▶ _POLECENIE_
Wypisz wszystkie poniższe pozycje jako listę numerowaną i pomiń puste wiersze. Obrazów nie umieszczaj w odpowiedzi.

▶ _FRAGMENTY ZBIORU DANYCH_

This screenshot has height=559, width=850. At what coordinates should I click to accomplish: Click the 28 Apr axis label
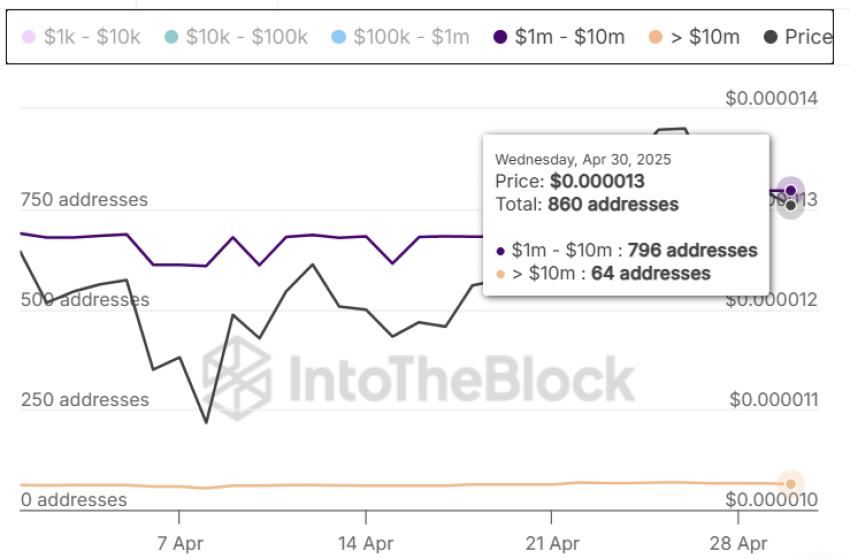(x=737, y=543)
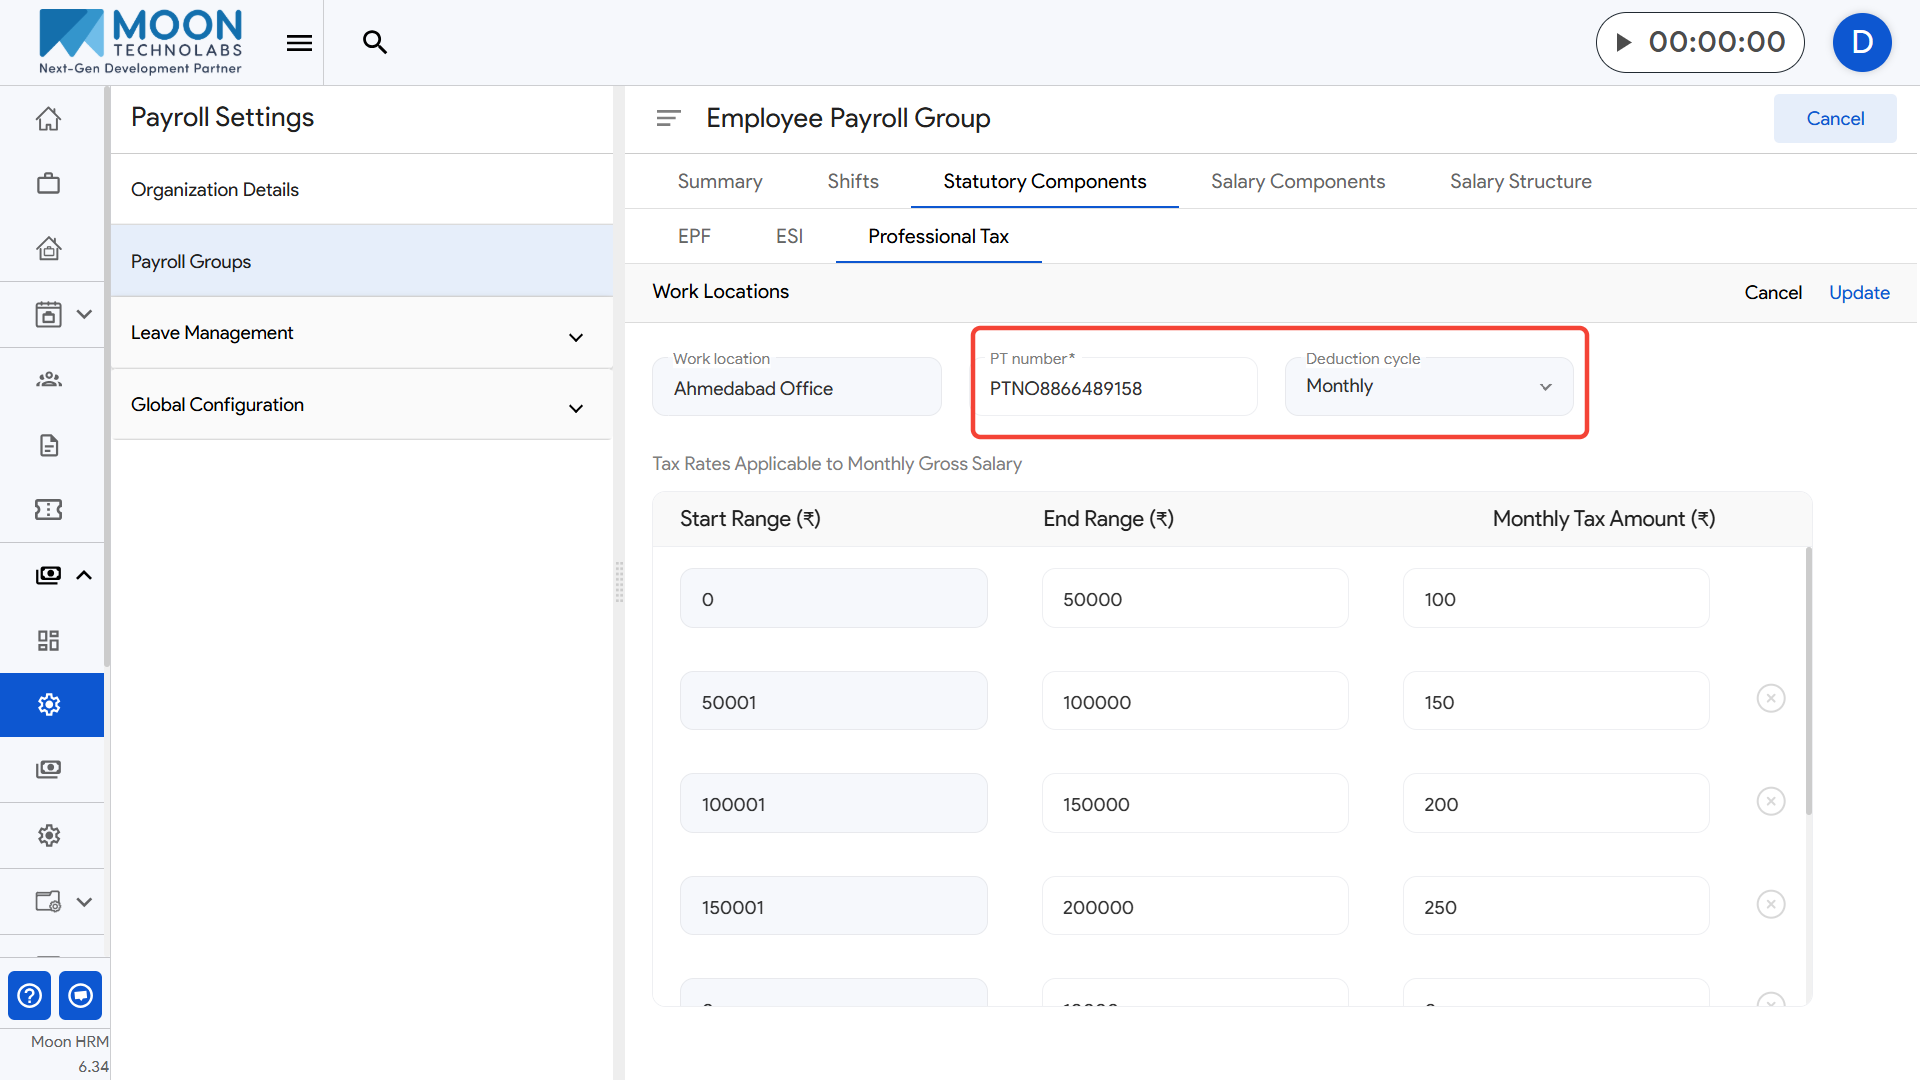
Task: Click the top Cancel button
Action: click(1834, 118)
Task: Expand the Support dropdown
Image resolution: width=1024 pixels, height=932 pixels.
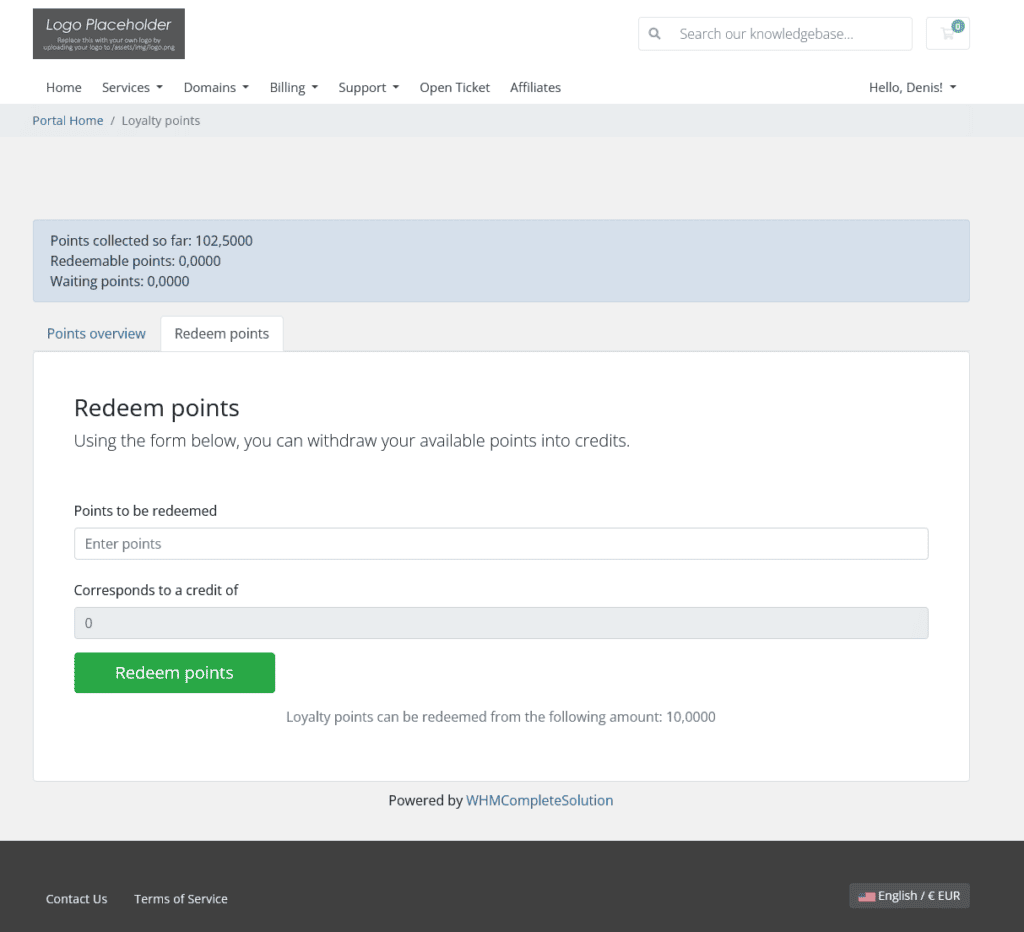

▶ _ODPOWIEDŹ PISEMNA_
1. This screenshot has height=559, width=850. At what coordinates should I click to accomplish: Click the 28 Apr axis label
2. (x=737, y=543)
3. Task: Click the top Cancel button
4. Action: click(1834, 118)
5. Task: Expand the Support dropdown
6. Image resolution: width=1024 pixels, height=932 pixels.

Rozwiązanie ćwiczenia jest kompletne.